Maximilian Wilson wilson.max at gmail.com
Mon Aug 28 13:11:39 PDT 2006


On 8/28/06, Philip Hart <philiph at slac.stanford.edu> wrote:
> On Mon, 28 Aug 2006, Maximilian Wilson wrote:
> > Sounds like a good way to come out with a lot of non-Yendi
> > crossbreeds, if the Yendi male (say, Pel) passes on his non-Yendi
> > genes (say, Issola) instead.
>
> Well, it's complicated I think, and I didn't want to get into the
> whole mess since my genetics knowledge is puddle-shallow, but
> I can imagine a few scenarios: the allele in question is dominant,
> and most Yendi have two copies, in which case there would be no
> real crossbreeds.  Or many Yendi have one copy, so half of the
> children wouldn't be Yendi.  But those children wouldn't come back to
> House Yendi, keeping things pure on that side.

Dragaeran genetics may be totally different from genetics as we know
it, but this doesn't make any sense under Mendelian genetics.
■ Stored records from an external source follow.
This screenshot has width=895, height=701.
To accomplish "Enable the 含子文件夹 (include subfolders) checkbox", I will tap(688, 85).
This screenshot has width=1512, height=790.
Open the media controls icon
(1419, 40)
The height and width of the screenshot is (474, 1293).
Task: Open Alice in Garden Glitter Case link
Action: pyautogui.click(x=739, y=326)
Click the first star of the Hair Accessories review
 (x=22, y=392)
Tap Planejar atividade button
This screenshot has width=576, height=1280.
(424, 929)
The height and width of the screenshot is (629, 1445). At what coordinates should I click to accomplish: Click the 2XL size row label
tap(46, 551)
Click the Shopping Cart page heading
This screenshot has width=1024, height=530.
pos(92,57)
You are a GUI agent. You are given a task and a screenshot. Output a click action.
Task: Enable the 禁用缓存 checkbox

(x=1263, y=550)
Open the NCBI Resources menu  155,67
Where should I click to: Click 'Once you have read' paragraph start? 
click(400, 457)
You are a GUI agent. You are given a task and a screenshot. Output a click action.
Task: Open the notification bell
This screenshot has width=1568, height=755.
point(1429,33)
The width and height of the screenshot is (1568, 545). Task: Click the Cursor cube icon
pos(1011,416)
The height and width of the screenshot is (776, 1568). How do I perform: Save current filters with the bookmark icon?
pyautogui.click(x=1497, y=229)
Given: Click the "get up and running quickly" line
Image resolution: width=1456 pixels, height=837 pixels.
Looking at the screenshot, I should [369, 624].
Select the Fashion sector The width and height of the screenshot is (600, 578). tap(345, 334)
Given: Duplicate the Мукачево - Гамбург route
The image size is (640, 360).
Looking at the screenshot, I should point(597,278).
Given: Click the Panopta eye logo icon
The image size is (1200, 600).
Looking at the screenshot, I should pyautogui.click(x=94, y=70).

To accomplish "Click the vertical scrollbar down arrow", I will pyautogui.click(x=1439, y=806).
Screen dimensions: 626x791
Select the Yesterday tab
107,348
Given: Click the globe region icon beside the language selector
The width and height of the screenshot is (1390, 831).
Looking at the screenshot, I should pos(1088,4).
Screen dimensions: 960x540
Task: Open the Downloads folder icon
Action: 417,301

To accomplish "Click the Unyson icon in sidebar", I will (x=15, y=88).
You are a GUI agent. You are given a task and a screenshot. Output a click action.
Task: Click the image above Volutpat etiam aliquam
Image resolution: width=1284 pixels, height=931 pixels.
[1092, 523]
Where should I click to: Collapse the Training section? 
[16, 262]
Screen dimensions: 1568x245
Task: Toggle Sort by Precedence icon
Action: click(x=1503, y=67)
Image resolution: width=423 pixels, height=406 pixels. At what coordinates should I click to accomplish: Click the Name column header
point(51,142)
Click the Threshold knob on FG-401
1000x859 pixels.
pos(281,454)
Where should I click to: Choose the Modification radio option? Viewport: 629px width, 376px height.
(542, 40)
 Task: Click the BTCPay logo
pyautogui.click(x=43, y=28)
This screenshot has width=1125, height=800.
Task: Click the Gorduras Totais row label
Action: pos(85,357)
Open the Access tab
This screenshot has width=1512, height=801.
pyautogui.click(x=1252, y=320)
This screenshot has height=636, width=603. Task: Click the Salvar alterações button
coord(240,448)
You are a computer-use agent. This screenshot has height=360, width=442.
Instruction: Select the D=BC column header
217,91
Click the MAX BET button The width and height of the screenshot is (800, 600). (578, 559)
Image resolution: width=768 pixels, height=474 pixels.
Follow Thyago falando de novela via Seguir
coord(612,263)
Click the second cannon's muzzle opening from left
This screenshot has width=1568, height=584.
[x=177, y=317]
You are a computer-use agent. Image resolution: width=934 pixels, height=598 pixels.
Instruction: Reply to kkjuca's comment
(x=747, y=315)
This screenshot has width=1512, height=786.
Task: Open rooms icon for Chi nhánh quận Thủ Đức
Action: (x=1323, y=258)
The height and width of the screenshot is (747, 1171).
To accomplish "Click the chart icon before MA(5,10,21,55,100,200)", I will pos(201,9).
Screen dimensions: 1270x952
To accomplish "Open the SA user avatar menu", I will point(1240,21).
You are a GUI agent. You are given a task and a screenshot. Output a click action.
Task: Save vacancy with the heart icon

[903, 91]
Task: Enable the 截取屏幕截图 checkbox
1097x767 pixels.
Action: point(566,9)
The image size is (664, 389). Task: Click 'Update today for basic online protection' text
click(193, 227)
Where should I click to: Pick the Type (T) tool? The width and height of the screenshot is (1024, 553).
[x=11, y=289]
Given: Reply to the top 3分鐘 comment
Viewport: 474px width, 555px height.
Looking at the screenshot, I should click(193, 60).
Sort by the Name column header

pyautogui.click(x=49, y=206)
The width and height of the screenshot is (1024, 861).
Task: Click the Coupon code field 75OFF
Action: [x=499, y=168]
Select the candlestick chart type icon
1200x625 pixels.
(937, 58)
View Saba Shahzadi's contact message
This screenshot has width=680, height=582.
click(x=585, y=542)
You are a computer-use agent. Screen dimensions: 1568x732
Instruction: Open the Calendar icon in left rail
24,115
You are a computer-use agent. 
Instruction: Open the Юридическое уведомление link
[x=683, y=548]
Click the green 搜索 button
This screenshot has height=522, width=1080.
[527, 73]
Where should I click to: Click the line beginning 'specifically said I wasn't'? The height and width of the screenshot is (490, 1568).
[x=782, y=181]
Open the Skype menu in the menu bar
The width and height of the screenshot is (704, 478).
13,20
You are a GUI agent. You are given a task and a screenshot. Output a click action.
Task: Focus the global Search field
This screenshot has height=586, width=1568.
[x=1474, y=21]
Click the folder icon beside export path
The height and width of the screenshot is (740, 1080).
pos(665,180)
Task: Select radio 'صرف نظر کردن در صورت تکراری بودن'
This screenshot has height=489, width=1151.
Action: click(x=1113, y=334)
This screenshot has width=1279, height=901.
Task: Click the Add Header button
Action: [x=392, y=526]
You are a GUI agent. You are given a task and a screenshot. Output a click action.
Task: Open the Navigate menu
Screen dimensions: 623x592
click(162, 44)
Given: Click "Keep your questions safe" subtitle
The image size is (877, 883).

If the
allele in question is dominant, and a Yendi has two copies, yes, if he
has a child with an Issola, the child is guaranteed to have a Yendi
gene and a (hypothetical) Issola gene. But now his child doesn't have
two copies of the Yendi gene, so there's an even chance that when the
child mates with (say) a Dzur, you'll get a Dzur/Issola crossbreed
instead of a Dzur/Yendi=Yendi. The only way to get two copies of the
Yendi gene is to breed a Yendi with a Yendi, and cross your fingers
(hoping that no recessive traits are getting passed on instead). If
Yendi is the dominant gene, it will be very hard to purge recessive
non-Yendi traits from the gene pool.

> Anyway, the idea demands that there be a noticeable but not easy to
> trace effect - a very Yendi sort of thing - so that there's anger
> but no outright excuse to kill all the snakes.  If your child doesn't
> really excel as a whatever-you-are, maybe you blame the Yendi.  If
> your child just coming into adulthood leaves one day without explanation,
> or upon saying he has certain issues of a personal nature he doesn't
> care to discuss, maybe you blame the Yendi...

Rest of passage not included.